Os mandados da Operação Gravata, como foi denominada, foram cumpridos nas cidades de Natal, Parnamirim, Macaíba e Nísia Floresta. Aparelhos celulares, substância entorpecente, dinheiro em espécie e até um veículo blindado na operação foram apreendidos na operação.
De acordo com a Polícia Federal, o objetivo da operação é desarticular uma organização criminosa investigada por envolvimento com tráfico de drogas e lavagem de dinheiro.
As investigações apontaram, segundo a PF, que uma liderança da organização criminosa teria continuado a transmitir ordens, mesmo preso, utilizando duas advogadas como intermediárias.
“Em razão disso, também foram impostas medidas cautelares que proíbem as investigadas de realizarem visitas a pessoas privadas de liberdade e de frequentar estabelecimentos prisionais”, informou, em nota, a PF.
Em nota, a Ordem dos Advogados do Brasil no Rio Grande do Norte (OAB/RN) informou que acompanhou o cumprimento dos mandados de busca e apreensão contra as duas advogadas e que atua “para assegurar o pleno respeito às prerrogativas profissionais da advocacia e à legalidade dos procedimentos adotados pelas autoridades competentes”.

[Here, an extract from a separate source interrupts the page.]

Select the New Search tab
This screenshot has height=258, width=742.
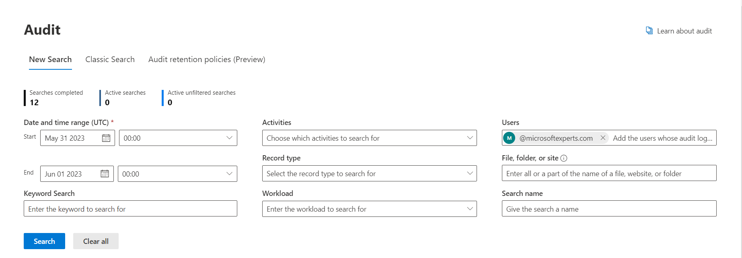point(50,59)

A OAB informou que o acompanhamento do caso tem como finalidade a defesa das prerrogativas da advocacia, da Constituição e do Estado Democrático de Direito, “não se confundindo com a defesa particular de profissionais eventualmente investigados ou envolvidos em quaisquer procedimentos judiciais ou administrativos”.
Além disso, a instituição reforçou que não compactua com nenhum ato ilícito, que seguirá acompanhando o desenrolar das investigações e que adotará as medidas institucionais cabíveis no âmbito de sua competência.

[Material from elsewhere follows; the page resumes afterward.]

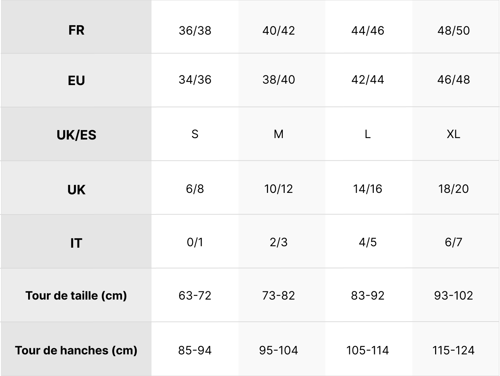Select the EU row header
Image resolution: width=500 pixels, height=376 pixels.
pyautogui.click(x=76, y=80)
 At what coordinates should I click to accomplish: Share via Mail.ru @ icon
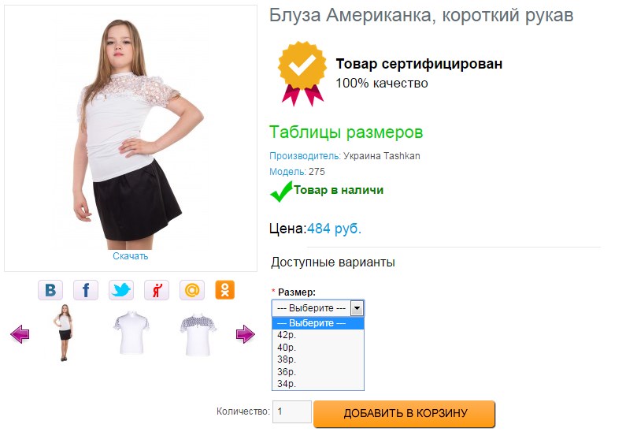(192, 290)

Segundo a PF, em uma das diligências, uma das investigadas ocultou o próprio aparelho celular no interior de uma máquina de lavar roupas.

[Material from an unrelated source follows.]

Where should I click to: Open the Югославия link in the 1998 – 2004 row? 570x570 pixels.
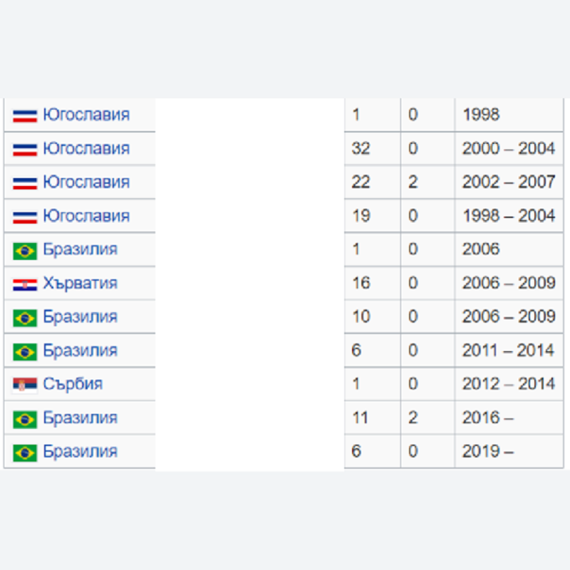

As ordens judiciais foram expedidas pela Unidade Judiciária de Delitos de Organizações Criminosas do Tribunal de Justiça do Rio Grande do Norte.
➡️ A FICCO/RN é composta pela Polícia Federal, pela Polícia Civil do Rio Grande do Norte, pela Polícia Militar do Rio Grande do Norte, pela Polícia Penal do Rio Grande do Norte e pela Secretaria Nacional de Políticas Penais, que atuam de forma integrada no enfrentamento ao crime organizado.